## What the exercise asks:
Look below for the line containing "پشیتبانی (273, 2196)"; from there, print each line exactly up to and including the line containing "نمایش پیشرفته (148, 879)", and stop.

(Extracted records)

--------------------------------

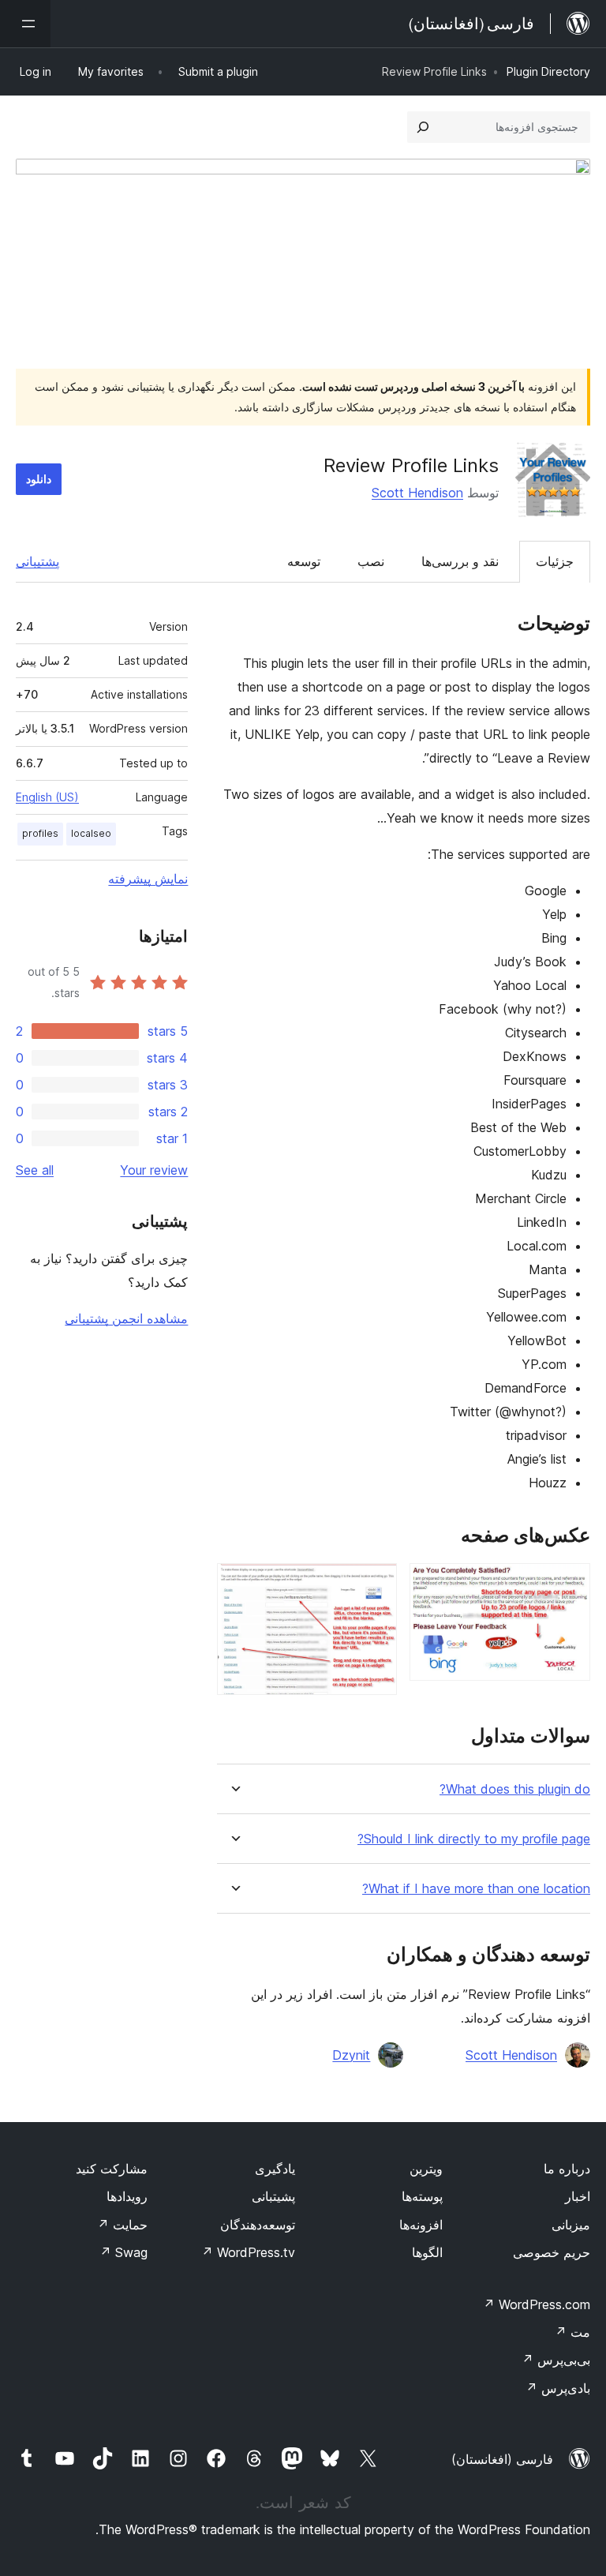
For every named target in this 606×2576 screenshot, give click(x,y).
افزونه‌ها (421, 2225)
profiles (40, 833)
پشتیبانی (37, 561)
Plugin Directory (548, 71)
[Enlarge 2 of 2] (375, 1584)
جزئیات (555, 561)
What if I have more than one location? (476, 1888)
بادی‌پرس (558, 2388)
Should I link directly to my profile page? (473, 1839)
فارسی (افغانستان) (502, 2459)
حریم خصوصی (551, 2252)
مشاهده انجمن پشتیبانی (126, 1318)
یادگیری (275, 2169)
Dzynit (351, 2055)
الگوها (427, 2252)
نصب (370, 561)
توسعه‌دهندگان (257, 2225)
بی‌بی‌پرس (556, 2360)
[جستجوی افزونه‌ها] (423, 127)
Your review (154, 1170)
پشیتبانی (273, 2196)
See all (35, 1170)
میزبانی (571, 2225)
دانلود (38, 479)
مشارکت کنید (112, 2169)
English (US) (47, 797)
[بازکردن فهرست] (25, 23)
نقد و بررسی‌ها (460, 561)
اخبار (577, 2196)
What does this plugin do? (515, 1789)
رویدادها (127, 2196)
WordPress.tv (248, 2252)
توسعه (303, 561)
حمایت (122, 2225)
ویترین (426, 2169)
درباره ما (567, 2169)
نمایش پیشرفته (148, 879)
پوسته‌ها (422, 2196)
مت (572, 2332)
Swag (123, 2252)
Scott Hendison (417, 493)
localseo (91, 833)
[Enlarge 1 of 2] (569, 1584)
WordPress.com (536, 2304)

--------------------------------

## Exercise answer:
پشیتبانی (273, 2196)
See all (35, 1170)
میزبانی (571, 2225)
دانلود (38, 479)
مشارکت کنید (112, 2169)
English (US) (47, 797)
[بازکردن فهرست] (25, 23)
نقد و بررسی‌ها (460, 561)
اخبار (577, 2196)
What does this plugin do? (515, 1789)
رویدادها (127, 2196)
WordPress.tv (248, 2252)
توسعه (303, 561)
حمایت (122, 2225)
ویترین (426, 2169)
درباره ما (567, 2169)
نمایش پیشرفته (148, 879)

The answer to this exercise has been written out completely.